Olga Martynova

 

TSCHWIRKA IN EINEM MUSEUM
 

Bäume wie auf dem Bild »Die Saatkrähen sind da«,
nur ohne die Krähen.
Seltsam, ohne sie
ist die Luft zwar still,
sieht aber nicht so erschöpft aus,
spielt mit des Laubs nassen Zöpfen.

Die Bäume: jeweils »für sich« und »für sich«, wie Tschwirka und Tschwirik.
Und wenn die Krähen gekommen sind –
fressen sie alle Luft,
trinken dem Tag die Distanz weg,
vereinen die einzeln fliegenden Zweige mit sich.
Gepaart! Gepaart! Gepaart!
knarren sie, wie auf dem Bild »Die Krähen sind da«.

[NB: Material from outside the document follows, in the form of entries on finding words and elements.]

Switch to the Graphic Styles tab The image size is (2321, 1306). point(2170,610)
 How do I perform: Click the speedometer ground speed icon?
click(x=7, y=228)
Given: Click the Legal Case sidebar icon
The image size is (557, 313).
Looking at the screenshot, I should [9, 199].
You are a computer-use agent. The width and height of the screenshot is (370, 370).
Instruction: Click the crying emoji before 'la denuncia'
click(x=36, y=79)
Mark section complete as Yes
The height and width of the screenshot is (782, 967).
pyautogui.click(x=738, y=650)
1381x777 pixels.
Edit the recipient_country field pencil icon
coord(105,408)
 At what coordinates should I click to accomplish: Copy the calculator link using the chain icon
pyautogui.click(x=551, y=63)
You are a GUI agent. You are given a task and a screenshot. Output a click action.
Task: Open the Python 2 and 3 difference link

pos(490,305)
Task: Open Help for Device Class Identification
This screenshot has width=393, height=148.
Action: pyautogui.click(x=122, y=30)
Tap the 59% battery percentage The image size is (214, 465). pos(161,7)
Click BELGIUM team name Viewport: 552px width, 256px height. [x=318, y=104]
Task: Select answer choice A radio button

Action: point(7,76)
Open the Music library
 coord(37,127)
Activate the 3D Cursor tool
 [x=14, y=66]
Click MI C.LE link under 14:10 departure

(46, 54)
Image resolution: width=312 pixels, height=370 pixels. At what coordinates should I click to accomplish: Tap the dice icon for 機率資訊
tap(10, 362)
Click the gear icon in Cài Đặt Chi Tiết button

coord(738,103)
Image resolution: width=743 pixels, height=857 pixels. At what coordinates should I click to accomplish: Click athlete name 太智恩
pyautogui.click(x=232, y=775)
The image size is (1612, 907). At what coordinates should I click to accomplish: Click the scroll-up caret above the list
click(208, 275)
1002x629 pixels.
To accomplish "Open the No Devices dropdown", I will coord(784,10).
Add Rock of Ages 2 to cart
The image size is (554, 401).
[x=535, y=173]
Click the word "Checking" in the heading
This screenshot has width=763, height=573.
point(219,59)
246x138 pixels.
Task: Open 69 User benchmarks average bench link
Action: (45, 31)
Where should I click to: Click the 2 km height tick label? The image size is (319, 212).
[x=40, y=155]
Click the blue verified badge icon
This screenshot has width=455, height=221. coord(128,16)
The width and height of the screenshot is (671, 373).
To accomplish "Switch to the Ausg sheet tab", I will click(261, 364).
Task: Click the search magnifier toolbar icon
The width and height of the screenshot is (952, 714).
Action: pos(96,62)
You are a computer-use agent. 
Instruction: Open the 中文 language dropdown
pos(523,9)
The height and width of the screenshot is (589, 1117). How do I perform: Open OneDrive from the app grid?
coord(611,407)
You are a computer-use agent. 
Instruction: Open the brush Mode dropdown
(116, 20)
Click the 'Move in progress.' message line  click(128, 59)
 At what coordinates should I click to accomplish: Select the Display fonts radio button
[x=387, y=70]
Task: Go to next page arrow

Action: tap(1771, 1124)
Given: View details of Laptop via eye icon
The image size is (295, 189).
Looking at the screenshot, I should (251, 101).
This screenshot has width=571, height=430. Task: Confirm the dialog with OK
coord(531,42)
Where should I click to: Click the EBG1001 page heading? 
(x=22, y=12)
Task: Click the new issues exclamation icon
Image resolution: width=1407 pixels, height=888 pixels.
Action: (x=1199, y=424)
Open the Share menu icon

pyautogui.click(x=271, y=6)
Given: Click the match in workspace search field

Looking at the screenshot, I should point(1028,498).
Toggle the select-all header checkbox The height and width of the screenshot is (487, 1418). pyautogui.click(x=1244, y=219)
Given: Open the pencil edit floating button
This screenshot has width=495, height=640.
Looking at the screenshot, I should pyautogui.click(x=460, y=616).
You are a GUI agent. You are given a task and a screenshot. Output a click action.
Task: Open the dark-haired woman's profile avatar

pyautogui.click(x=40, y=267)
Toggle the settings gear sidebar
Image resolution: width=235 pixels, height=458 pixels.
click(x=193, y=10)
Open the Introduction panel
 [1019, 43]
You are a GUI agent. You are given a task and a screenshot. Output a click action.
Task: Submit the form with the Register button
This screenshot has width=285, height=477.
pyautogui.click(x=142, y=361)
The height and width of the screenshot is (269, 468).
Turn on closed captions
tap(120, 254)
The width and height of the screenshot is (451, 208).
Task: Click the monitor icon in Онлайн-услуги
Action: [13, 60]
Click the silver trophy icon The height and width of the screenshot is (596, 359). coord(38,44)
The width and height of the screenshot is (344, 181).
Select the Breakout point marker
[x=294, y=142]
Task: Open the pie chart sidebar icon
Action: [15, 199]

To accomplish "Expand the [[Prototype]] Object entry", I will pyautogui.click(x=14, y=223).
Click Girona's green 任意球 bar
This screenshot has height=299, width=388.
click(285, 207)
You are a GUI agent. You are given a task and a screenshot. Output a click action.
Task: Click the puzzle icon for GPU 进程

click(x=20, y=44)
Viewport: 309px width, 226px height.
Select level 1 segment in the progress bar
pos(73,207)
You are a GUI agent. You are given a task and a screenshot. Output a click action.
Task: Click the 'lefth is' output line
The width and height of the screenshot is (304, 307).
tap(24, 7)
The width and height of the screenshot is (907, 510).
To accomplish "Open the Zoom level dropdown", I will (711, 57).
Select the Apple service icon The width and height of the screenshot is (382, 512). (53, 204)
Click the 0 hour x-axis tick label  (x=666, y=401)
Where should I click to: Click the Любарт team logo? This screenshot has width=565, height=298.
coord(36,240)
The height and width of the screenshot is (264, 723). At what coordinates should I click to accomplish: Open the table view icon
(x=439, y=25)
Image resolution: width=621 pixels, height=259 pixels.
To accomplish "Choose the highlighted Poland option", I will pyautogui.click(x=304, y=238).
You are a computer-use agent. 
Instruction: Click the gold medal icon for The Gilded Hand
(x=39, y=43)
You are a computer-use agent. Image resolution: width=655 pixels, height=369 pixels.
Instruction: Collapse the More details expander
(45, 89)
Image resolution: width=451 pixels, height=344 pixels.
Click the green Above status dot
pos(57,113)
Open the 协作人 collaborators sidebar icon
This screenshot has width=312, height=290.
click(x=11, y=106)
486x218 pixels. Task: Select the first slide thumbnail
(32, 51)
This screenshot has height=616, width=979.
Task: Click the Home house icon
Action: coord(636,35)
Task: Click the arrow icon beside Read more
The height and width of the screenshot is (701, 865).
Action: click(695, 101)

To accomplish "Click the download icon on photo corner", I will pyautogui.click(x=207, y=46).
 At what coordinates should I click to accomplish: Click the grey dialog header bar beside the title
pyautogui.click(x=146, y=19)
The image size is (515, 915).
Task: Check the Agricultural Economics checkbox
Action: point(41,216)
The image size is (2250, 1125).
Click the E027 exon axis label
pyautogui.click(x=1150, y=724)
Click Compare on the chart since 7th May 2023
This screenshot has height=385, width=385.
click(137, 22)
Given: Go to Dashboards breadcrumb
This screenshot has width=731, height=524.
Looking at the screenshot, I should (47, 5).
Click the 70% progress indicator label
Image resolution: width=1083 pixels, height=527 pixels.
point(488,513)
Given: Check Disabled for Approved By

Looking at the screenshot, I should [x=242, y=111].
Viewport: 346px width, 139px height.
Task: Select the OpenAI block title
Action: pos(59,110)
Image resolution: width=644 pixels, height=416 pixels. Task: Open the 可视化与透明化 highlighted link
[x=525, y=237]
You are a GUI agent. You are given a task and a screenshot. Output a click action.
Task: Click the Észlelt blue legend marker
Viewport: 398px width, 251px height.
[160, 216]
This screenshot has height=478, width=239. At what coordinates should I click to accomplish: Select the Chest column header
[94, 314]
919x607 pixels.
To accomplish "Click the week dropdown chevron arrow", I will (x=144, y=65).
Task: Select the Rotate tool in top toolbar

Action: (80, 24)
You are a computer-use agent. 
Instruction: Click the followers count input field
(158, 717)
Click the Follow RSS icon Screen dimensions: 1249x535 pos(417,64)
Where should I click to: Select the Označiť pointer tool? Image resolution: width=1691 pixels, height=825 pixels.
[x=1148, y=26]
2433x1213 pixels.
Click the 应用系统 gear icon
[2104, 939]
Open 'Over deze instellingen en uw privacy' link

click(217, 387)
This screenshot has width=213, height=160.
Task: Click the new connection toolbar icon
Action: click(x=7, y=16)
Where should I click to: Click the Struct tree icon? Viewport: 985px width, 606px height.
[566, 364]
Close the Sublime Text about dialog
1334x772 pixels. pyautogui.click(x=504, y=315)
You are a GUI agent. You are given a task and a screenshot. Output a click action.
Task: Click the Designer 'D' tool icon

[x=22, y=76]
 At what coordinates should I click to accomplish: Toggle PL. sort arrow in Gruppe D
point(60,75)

Der Schnee, die künftigen Saatkrähenfüße in ihm –
seine Dreizahn-Runzeln.

Die Krähen sind da.
 

aus: Von Tschwirik und Tschwirka. Gedichte.
Aus dem Russischen von Elke Erb und Olga Martynova. Graz - Wien: Literaturverlag Droschl (2012)

Buchveröffentlichungen, zuletzt:
Ich werde sagen: „Hi!“. Roman. Ingeborg-Bachmann-Preis 2012
Sogar Papageien überleben uns. Roman (2010)
In der Zugluft Europas. Gedichte.
Übers. aus dem Russischen von Elke Erb u.a. (2009)


Olga Martynova | Geboren 1962 bei Krasnojarsk/Sibirien. Seit 1991 in Deutschland, lebt in Frankfurt/Main. Lyrikerin, Essayistin, Erzählerin, Übersetzerin. Trägerin des Ingeborg-Bachmann-Preises 2012.

Es wispert, flüstert, scherzt, erörtert und schwatzt in ihren Versen (…). Martynova redet so mit Rilke, Dickinson, Goethe, Novalis, Properz oder Dante, vor allem aber mit den zur Stalinzeit totgeschwiegenen, dann zumeist ermordeten Schriftstellern, welche versteckt und in Armut die russische Moderne des 20. Jahrhunderts fortführten.